To combat the school-reform blahs, I would like to prescribe Martin Morse Wooster’s Angry Classrooms, Vacant Minds, published by the Pacific Research Institute. Wooster’s book carries the subtitle What’s Happened to Our High Schools?, but in reality his analysis extends down to the primary grades, and deals with issues of concern to parents, educators, policy-makers, activists, and other interested citizens. Wooster, a former editor at Harper’s, The Wilson Quarterly, and Reason who writes regularly on education issues for The Washington Times, brings a wealth of experience in journalism and public policy research to the subject of education reform.
One reason why we constantly spin our wheels in reform debates is a lack of attention to history—not the academic subject but the actual record of educational change and controversy in America during the past 150 years. Many of the issues we face today, ranging from national curriculum standards and testing to public aid for private schools, have their antecedents in American history. Perhaps the most welcome parts of Wooster’s book attempt to fill in these historical gaps. “Political correctness,” for example, is only a new word—it’s not a new concept.
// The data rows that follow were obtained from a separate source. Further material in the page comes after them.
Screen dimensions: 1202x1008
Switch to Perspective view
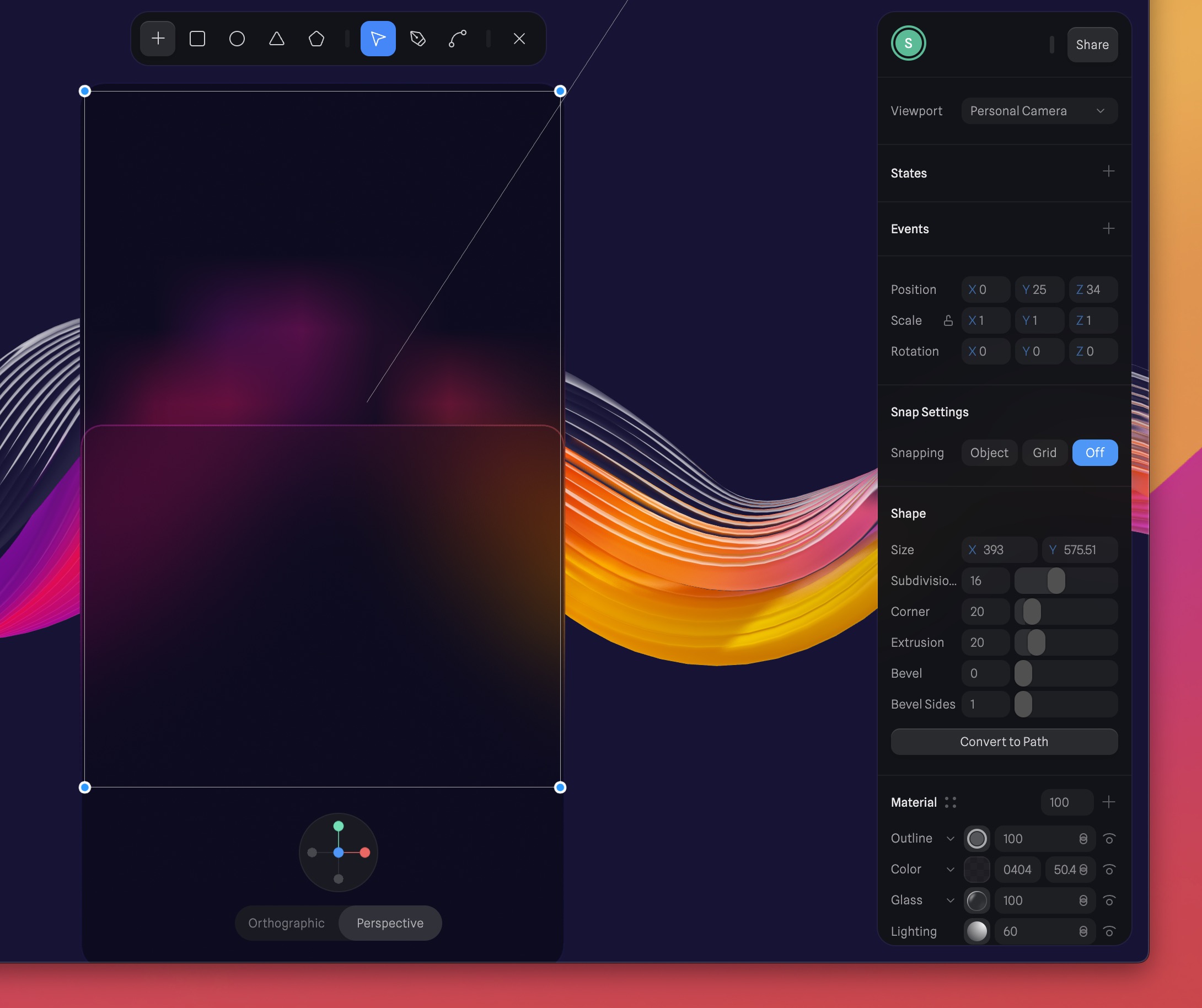pyautogui.click(x=390, y=923)
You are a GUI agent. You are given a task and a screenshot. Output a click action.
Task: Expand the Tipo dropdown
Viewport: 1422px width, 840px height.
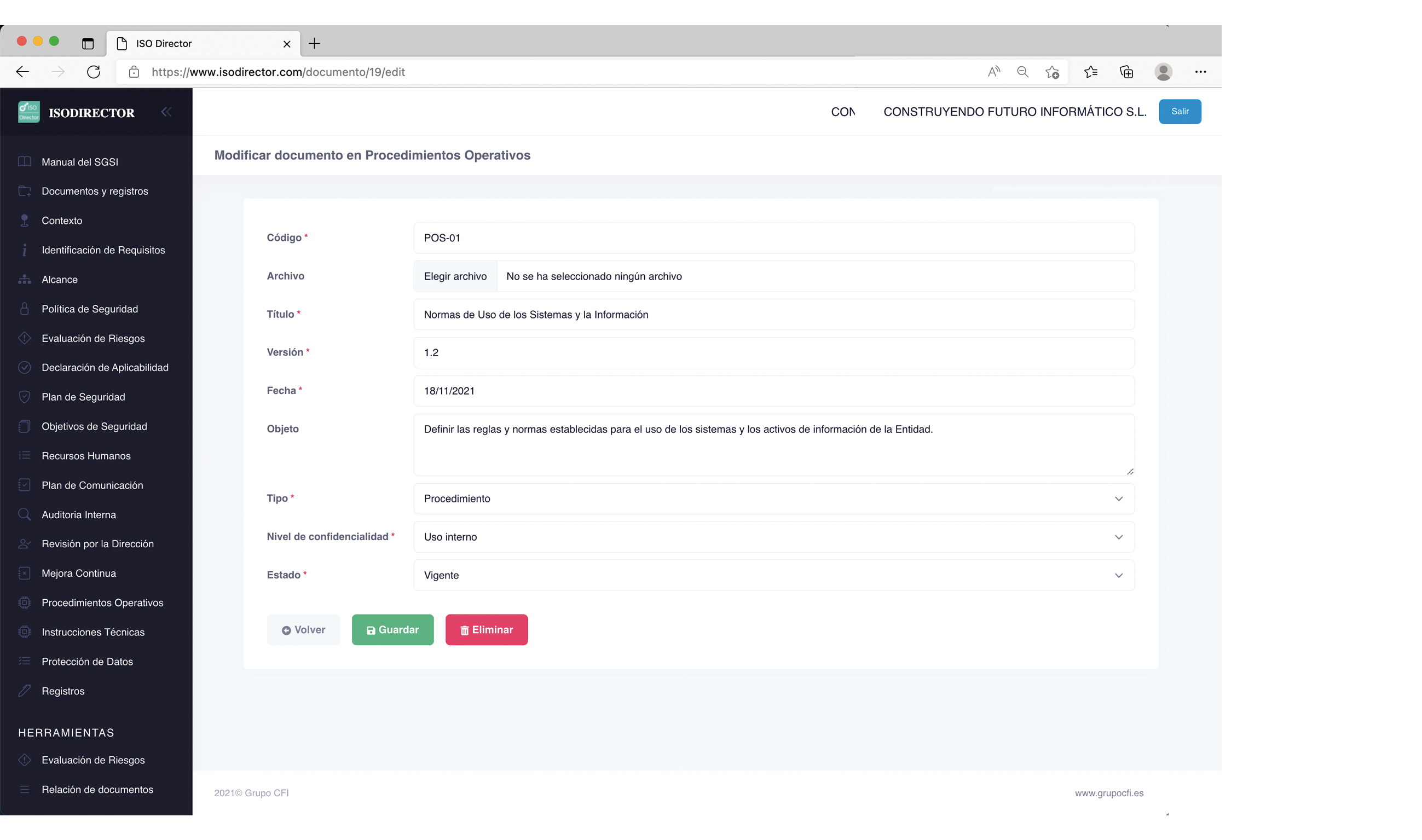pos(774,499)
Assaults on the traditional course of study, motivated by ideology and social sensitivity, date back to the nineteenth century. Progressive education is one movement with a long history—Wooster reports that it was “the dominant educational philosophy in high schools” by the 1930s. “All across America,” he explains, “reformers told school boards that ‘the total life activity’ of the child mattered more than what was taught, and that grading was purely mechanistic and did not reflect what the student really learned.”
A key concern of many reformers across the political spectrum today is inculcating values in the educational process. They argue that schools must not only impart information but also build character. But we’ve tried to accomplish this goal before. The Character Education Institute was created in 1911, and later changed its name to the National Institution for Moral Education. This organization advocated school programs to instill values in schoolchildren, and during the 1920s, public school systems across the country introduced character education plans of various sorts. But studies of these early programs concluded that” the character education movement was at best ineffective and occasionally caused students to become more immoral by cheating on good conduct records.”
If the goal is for schools to teach lessons about values, Wooster argues, then they should not get involved in designing an elaborate “moral code” to impart to their students. The school’s key responsibility is simply to “make their schools decent and humane places where students can be effective and productive.” Another solution, he adds, is to include classic works of literature in the curriculum, from which students can learn moral lessons: “Certainly more students have been improved by great literature than by catch phrases.”
The most contentious issue Wooster addresses is school choice. Again, he provides the historical background of the idea—remarking that “the voucher is one of the few innovations in education whose founding can be definitely traced” (to Milton Friedman’s original proposal in 1955). Surveying the range of policies encompassed by the term choice, Wooster observes that many experiments conducted so far have had limited scope and mixed results. Whether it is charter schools in California, public school choice in Minnesota and Massachusetts, or vouchers in Wisconsin, the clear predictions of both advocates and opponents have clashed with actual results. Students in these programs transfer from one school to another for varying reasons, some bearing little relationship to academic quality. Public school choice, particularly, is a reform that offers only modest potential because of the limited number of choices available. “Public school choice may be helpful in changing the schools,” he writes, “but it cannot be a success in a homogeneous, monolithic school system.”
Advocates of private education and radical changes in the way public funds are dispersed will find Wooster’s conclusion striking: “School choice will not convince parents that education is worthwhile, tell students to do their homework, teach right and wrong, dissolve all red tape, or even ensure that students are as educated as their parents or grandparents. The available evidence suggests that the benefits school choice will provide American schools are more gradual and less dramatic than either friends or foes of the reform contend will take place.”
Wooster’s analysis of the problems facing American education today, especially when placed in the context of 150 years of”school reform,” is both provocative and intriguing. I, for one, would have liked to see some analysis of the political dilemma facing school reformers today—particularly the challenge of overcoming the institutional advantages of government monopolists—but perhaps that subject merits its own book. In any event, a reader looking for answers to seemingly intractable problems would do well to begin by reading Wooster’s history of school reform. Understanding the past is a precondition for glimpsing the future. 
John Hood is vice president of the John Locke Foundation, a state policy think tank in Raleigh, N.C.